#### Problem description
Pull out every line with the word "will" from the entries below.

━━━━

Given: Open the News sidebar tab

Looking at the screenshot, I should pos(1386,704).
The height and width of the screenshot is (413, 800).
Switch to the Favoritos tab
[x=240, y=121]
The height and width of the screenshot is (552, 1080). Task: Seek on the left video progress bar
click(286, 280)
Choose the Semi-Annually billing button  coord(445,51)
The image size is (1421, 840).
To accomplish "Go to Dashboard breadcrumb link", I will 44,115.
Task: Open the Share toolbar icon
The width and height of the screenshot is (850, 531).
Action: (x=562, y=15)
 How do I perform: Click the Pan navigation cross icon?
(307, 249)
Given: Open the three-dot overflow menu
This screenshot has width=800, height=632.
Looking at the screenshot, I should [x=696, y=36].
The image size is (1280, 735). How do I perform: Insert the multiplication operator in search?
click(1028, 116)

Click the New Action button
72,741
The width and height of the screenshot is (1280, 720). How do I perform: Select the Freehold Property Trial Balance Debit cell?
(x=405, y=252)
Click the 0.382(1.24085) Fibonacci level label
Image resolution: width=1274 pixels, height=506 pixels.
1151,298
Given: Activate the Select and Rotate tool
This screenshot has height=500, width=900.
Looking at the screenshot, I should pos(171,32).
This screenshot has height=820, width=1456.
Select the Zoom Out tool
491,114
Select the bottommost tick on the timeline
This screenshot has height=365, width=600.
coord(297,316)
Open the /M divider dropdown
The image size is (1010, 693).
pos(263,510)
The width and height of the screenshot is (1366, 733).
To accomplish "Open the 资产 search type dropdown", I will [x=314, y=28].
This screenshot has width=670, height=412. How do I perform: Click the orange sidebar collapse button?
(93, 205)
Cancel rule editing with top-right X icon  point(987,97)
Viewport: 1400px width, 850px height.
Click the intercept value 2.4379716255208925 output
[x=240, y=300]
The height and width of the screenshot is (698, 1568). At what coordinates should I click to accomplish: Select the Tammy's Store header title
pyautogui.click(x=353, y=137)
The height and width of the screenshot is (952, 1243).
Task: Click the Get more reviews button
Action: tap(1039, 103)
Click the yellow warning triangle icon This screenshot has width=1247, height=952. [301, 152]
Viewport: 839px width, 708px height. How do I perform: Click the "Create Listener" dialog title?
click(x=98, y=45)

━━━━

#### Finished task
To accomplish "Go to Dashboard breadcrumb link", I will 44,115.
To accomplish "Open the 资产 search type dropdown", I will [x=314, y=28].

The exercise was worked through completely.